§ SHORT EXERCISE A
Copy the part of the rope wrench thread that starts at the words "## ThePruner (Nov" and ends after "046 (Dec 19, 2010)".
§ SHORT EXERCISE B
For each statement, say yes or no to whether the rope wrench thread agrees, quoting the deciding words: (i) The poster on Jan 26, 2012 had used the system for about a month. (ii) The member 046 found that the video played without trouble. (iii) Shawn Howard thought the videos were pulled because of a pending patent.

§ QUOTED TEXT
# Singing Tree Rope Wrench



## kevin bingham (Nov 8, 2010)

Thought I'd post this over here. Another way to get around a tree.

http://www.youtube.com/watch?v=lOgoxihou-8


----------



## himiler (Nov 8, 2010)

Wasn't exactly sure what you had there Kevin or again, exactly how it was being used, but it looked very interesting. I take it you came up with it?
Steve W.


----------



## ThePruner (Nov 9, 2010)

Jesus christ. Sorry but I'm a total noob at climbing still and that just looks like a monkey! I wish I could climb like that!


----------



## 046 (Dec 19, 2010)

found it... but video doesn't work

anyone know of a working link?


----------



## Mike Cantolina (Dec 19, 2010)

kevin bingham said:


> Thought I'd post this over here. Another way to get around a tree.
> 
> http://www.youtube.com/watch?v=lOgoxihou-8



Where can I order one?


----------



## Shawn Howard (Dec 19, 2010)

I think he has a patent pending so he pulled the videos... (???)


----------



## kevin bingham (Dec 20, 2010)

just took the video down for a while while Ifigure out what whats going on. Not much longer now we should have a product available in production. Its coming, its coming.


----------



## Mike Cantolina (Dec 20, 2010)

Looking forward to it, thanks.


----------



## Tr33Climb3r (Jan 26, 2012)

I have been using this system for a month or so and I really think it is the future of tree climbing. The ability to take as many redirects as you want with no change in friction is amazing. There is a new learning curve that comes with this system and should be taken low and slow to start. Here are a few videos that have been posted by Kevin who has created the device.

Singing Tree Rope Wrench ZK1 - YouTube
Rope Wrenching - YouTube
SINGING TREE ROPE WRENCH - Safety Concepts - YouTube

I searched for this thread on here and it seems to not be much of a hot topic like it is on other forums. So I thought that I would bring the discussion back up. 
Below are some of the videos I put together using the Rope Wrench.

Singing Tree Rope Wrench - YouTube
Rope Wrench Adventures - Aspen Pruning - YouTube


----------

§ RECORDED INFORMATION
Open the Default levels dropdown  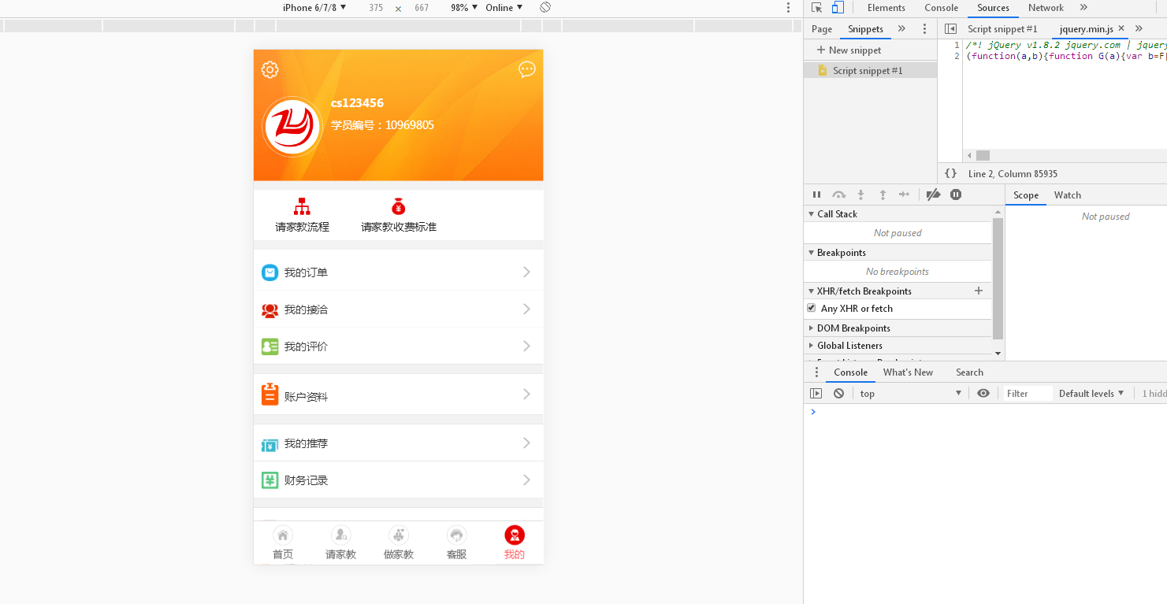click(1091, 393)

§ ANSWER A
## ThePruner (Nov 9, 2010)

Jesus christ. Sorry but I'm a total noob at climbing still and that just looks like a monkey! I wish I could climb like that!


----------



## 046 (Dec 19, 2010)

§ ANSWER B
(i) Yes: "I have been using this system for a month or so"
(ii) No: "found it... but video doesn't work"
(iii) Yes: "I think he has a patent pending so he pulled the videos"